CHALLENGE A: List every member variable declared inside the CCamera class definition in the camera code excerpt.
_ _ _ _ _ _ _
You need to let go of the yaw/pitch concept in its entirety.

This is more what I had in mind:



class CCamera : public CActor {
protected :
// == Members.

/**
* Orientation.
*/
mutable CVector3 m_vRight,
m_vUp,
m_vForward;

/**
* Position.
*/
CVector3 m_vPos;


private :
typedef CActor Parent;
};





/**
* Set the rotation component of this object from forward and up vectors. The right vector
* is derived automatically.
*
* \param _vForward The forward component of the rotation.
* \param _vUp The up component of the rotation.
*/
LSVOID LSE_FCALL CCamera::SetRotation( const CVector3 &_vForward, const CVector3 &_vUp ) {
m_vForward = _vForward;
m_vUp = _vUp;
m_vRight = _vUp % _vForward;
m_ui32Dirty |= (LSM_ODF_ROTATION | LSM_ODF_NORMALIZATION);
}





/**
* Add a rotation to the existing rotation of this object.
_ _ _ _ _ _ _
CHALLENGE B: Turn the rows below into a Markdown table with a column n for the row number and a column Row for the line. Skip blank lines and leave the picture out.
_ _ _ _ _ _ _
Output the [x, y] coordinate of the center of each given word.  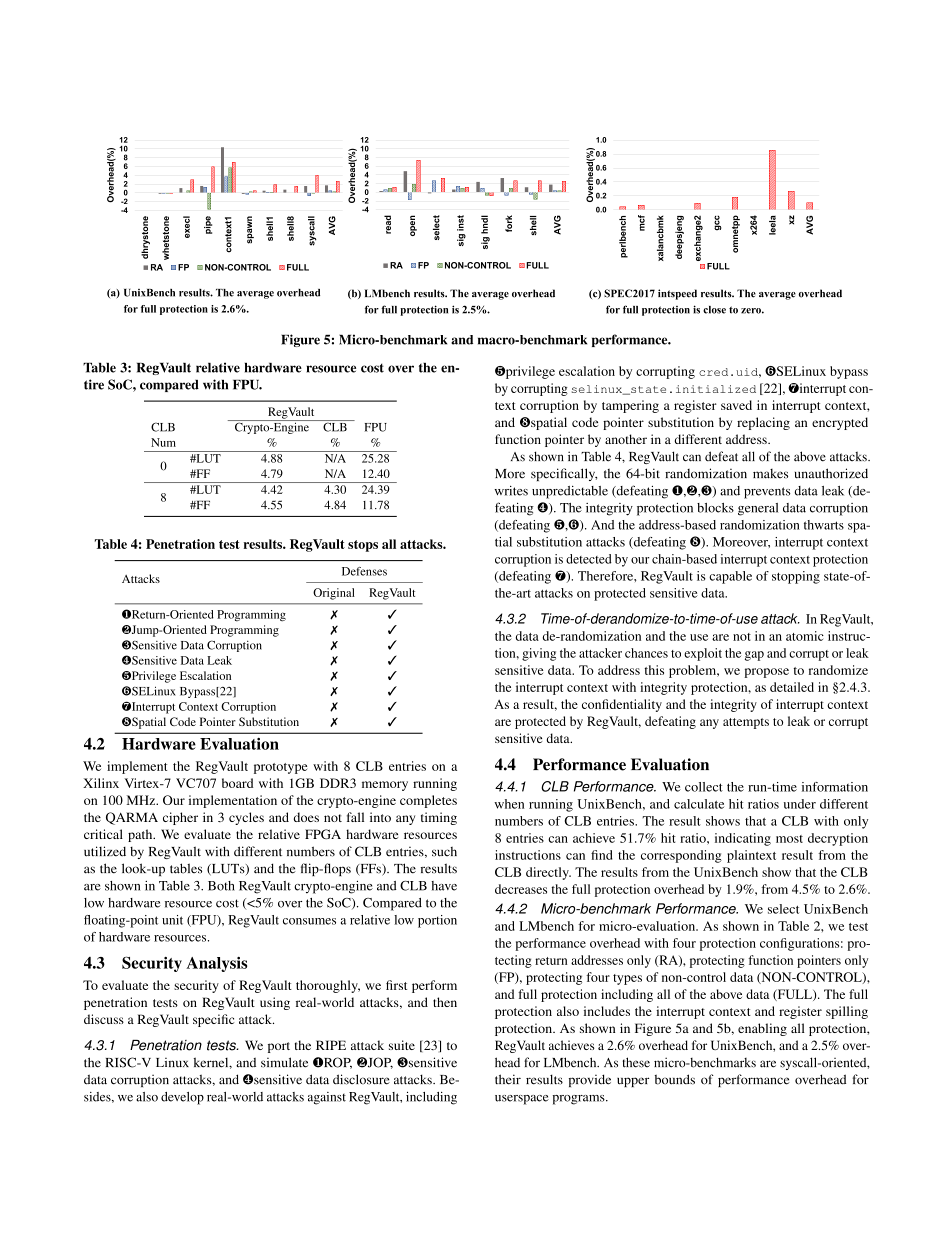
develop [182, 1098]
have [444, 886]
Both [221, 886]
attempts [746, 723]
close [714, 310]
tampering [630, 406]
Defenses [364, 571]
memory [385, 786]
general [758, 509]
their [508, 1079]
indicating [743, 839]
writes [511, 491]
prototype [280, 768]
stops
_ _ _ _ _ _ _
FINISHED ANSWER A: m_vRight, m_vUp, m_vForward, m_vPos

FINISHED ANSWER B:
| n | Row |
|---|---|
| 1 | Output the [x, y] coordinate of the center of each given word.   |
| 2 | develop [182, 1098] |
| 3 | have [444, 886] |
| 4 | Both [221, 886] |
| 5 | attempts [746, 723] |
| 6 | close [714, 310] |
| 7 | tampering [630, 406] |
| 8 | Defenses [364, 571] |
| 9 | memory [385, 786] |
| 10 | general [758, 509] |
| 11 | their [508, 1079] |
| 12 | indicating [743, 839] |
| 13 | writes [511, 491] |
| 14 | prototype [280, 768] |
| 15 | stops |